Seit drei Jahren bietet der Autoclub in Zusammenarbeit mit Fahrschulen die anderthalbstündige Testfahrt für Senioren an. Selbstzweifel sollen ausgeräumt und gegebenenfalls Defizite aufgezeigt werden, zum Beispiel nach längerer Krankheit oder einer Reha, erklärt Izabela Grzywacz, Sprecherin des ADAC Berlin-Brandenburg. Alles ist freiwillig, am Ende der Fahrt kann der Fahrlehrer eine Empfehlung abgeben. Eine Meldung an die Behörden gibt es auch nicht. Die Nachfrage steigt: Allein im vorigen Jahr hätten 180 Senioren beim Fahrcheck mitgemacht – dreimal so viele wie im Vorjahr, so Grzywacz. Vor allem Senioren aus Berlin und dem Berliner Umland möchten ihre Fahrkünste auf die Probe stellen.
Werner Wanders, der seit einigen Jahren mit seiner Frau in Geltow lebt, hat in der Zeitung vom Fahrcheck erfahren. Natürlich denke er, dass er mit 82 noch fit ist, räumt er ein, „aber man fühlt sich sicherer, wenn et vom Fahrlehrer bestätigt wird“. Seinen Führerschein hat Wanders schon 1947 gemacht. „Dat war noch auf nem MAN mit Holzverjaser“, erinnert er sich. Er hatte damals als Lkw-Fahrer bei einer Spedition gearbeitet, durch den Job kam er 1969 nach Westberlin.
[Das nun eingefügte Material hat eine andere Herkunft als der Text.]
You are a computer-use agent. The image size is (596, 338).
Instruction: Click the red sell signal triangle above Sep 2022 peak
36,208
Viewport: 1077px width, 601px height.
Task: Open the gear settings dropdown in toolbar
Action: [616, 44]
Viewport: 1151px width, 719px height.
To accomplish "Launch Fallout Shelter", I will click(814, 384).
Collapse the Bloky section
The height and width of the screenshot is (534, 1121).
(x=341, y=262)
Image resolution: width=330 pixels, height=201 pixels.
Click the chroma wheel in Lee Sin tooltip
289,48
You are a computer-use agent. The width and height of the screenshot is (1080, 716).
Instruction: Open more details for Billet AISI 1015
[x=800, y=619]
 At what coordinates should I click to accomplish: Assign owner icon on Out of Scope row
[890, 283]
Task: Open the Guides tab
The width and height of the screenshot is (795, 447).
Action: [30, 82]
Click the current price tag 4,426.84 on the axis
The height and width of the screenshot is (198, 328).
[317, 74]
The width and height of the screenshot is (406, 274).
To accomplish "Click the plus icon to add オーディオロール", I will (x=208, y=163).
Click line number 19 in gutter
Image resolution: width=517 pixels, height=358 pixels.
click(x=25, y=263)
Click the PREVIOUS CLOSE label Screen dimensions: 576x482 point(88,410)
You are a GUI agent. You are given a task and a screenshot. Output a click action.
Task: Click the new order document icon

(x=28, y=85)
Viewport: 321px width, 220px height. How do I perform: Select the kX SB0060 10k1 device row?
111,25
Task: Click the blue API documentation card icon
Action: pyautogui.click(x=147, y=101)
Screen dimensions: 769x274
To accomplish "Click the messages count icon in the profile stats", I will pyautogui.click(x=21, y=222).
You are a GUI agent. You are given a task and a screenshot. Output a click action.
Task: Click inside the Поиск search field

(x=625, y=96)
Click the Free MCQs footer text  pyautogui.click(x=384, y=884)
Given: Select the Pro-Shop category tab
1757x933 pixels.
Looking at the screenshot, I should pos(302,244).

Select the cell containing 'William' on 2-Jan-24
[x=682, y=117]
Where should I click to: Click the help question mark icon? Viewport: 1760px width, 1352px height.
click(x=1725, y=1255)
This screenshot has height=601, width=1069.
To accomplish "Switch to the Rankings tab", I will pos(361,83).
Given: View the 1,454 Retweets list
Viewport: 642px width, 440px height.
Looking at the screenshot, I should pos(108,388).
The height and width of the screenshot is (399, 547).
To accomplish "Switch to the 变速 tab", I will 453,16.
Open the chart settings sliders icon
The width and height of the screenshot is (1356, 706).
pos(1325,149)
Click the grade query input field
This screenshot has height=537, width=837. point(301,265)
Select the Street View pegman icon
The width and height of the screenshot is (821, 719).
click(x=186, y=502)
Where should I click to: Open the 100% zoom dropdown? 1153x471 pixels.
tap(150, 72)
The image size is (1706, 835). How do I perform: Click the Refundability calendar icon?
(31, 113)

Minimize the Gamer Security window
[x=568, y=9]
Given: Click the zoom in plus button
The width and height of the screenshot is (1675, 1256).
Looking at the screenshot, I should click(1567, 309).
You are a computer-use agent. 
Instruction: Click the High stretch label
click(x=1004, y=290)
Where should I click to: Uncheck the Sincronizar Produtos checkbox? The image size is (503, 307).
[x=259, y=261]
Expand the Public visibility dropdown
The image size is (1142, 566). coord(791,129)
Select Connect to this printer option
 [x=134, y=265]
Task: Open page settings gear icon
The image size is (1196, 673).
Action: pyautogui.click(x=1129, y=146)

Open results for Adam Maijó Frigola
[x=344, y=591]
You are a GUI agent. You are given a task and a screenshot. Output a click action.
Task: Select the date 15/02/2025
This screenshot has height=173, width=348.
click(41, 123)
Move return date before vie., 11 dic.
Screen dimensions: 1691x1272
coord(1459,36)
Nach der Wende baute er sich ein Haus in Ferch, nun wohnt er in einer seniorengerechteren Mietwohnung. Seinen Laster-Führerschein hat er längst freiwillig abgegeben, auf das Auto aber möchte Werner Wanders nicht verzichten – ob zum Einkaufen oder für den Urlaub. Bis Düsseldorf geht es dann auf der „Warschauer Straße“, wie die A2 in Fernfahrerkreisen heißt.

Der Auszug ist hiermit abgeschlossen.